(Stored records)
..............................

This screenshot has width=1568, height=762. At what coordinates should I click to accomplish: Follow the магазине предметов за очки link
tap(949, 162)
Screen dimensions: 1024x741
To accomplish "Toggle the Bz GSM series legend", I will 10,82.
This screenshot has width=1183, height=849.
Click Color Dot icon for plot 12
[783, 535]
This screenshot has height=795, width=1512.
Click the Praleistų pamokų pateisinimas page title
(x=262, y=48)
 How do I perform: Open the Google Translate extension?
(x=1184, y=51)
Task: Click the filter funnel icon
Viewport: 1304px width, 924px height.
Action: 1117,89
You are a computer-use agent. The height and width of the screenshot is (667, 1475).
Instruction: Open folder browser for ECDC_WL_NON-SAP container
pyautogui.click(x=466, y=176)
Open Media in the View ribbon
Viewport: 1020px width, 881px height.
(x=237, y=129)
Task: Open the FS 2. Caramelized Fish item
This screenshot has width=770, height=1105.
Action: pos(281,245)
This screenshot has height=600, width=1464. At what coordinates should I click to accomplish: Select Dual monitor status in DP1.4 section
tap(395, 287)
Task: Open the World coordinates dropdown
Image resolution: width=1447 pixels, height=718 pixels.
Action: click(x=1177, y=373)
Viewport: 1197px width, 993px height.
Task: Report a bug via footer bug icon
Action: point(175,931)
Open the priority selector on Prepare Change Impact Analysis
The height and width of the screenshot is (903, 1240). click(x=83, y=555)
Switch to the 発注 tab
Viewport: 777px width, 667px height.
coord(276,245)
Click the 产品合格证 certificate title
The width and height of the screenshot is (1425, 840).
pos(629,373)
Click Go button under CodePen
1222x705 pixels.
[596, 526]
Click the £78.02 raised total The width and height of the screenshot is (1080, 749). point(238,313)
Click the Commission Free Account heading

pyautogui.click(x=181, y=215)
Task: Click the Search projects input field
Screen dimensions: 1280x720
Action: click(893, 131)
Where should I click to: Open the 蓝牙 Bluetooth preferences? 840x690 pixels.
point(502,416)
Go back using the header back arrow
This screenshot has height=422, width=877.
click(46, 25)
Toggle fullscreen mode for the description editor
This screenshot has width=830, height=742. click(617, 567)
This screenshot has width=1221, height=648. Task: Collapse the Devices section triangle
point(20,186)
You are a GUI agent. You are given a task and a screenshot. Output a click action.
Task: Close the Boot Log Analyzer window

..............................

> [PROMPT]: Would you write down every record again, exactly?

> [EXERCISE RESULT]:
This screenshot has width=1568, height=762. At what coordinates should I click to accomplish: Follow the магазине предметов за очки link
tap(949, 162)
Screen dimensions: 1024x741
To accomplish "Toggle the Bz GSM series legend", I will 10,82.
This screenshot has width=1183, height=849.
Click Color Dot icon for plot 12
[783, 535]
This screenshot has height=795, width=1512.
Click the Praleistų pamokų pateisinimas page title
(x=262, y=48)
 How do I perform: Open the Google Translate extension?
(x=1184, y=51)
Task: Click the filter funnel icon
Viewport: 1304px width, 924px height.
Action: 1117,89
You are a computer-use agent. The height and width of the screenshot is (667, 1475).
Instruction: Open folder browser for ECDC_WL_NON-SAP container
pyautogui.click(x=466, y=176)
Open Media in the View ribbon
Viewport: 1020px width, 881px height.
(x=237, y=129)
Task: Open the FS 2. Caramelized Fish item
This screenshot has width=770, height=1105.
Action: pos(281,245)
This screenshot has height=600, width=1464. At what coordinates should I click to accomplish: Select Dual monitor status in DP1.4 section
tap(395, 287)
Task: Open the World coordinates dropdown
Image resolution: width=1447 pixels, height=718 pixels.
Action: click(x=1177, y=373)
Viewport: 1197px width, 993px height.
Task: Report a bug via footer bug icon
Action: point(175,931)
Open the priority selector on Prepare Change Impact Analysis
The height and width of the screenshot is (903, 1240). click(x=83, y=555)
Switch to the 発注 tab
Viewport: 777px width, 667px height.
coord(276,245)
Click the 产品合格证 certificate title
The width and height of the screenshot is (1425, 840).
pos(629,373)
Click Go button under CodePen
1222x705 pixels.
[596, 526]
Click the £78.02 raised total The width and height of the screenshot is (1080, 749). point(238,313)
Click the Commission Free Account heading

pyautogui.click(x=181, y=215)
Task: Click the Search projects input field
Screen dimensions: 1280x720
Action: click(893, 131)
Where should I click to: Open the 蓝牙 Bluetooth preferences? 840x690 pixels.
point(502,416)
Go back using the header back arrow
This screenshot has height=422, width=877.
click(46, 25)
Toggle fullscreen mode for the description editor
This screenshot has width=830, height=742. click(617, 567)
This screenshot has width=1221, height=648. Task: Collapse the Devices section triangle
point(20,186)
You are a GUI agent. You are given a task and a screenshot. Output a click action.
Task: Close the Boot Log Analyzer window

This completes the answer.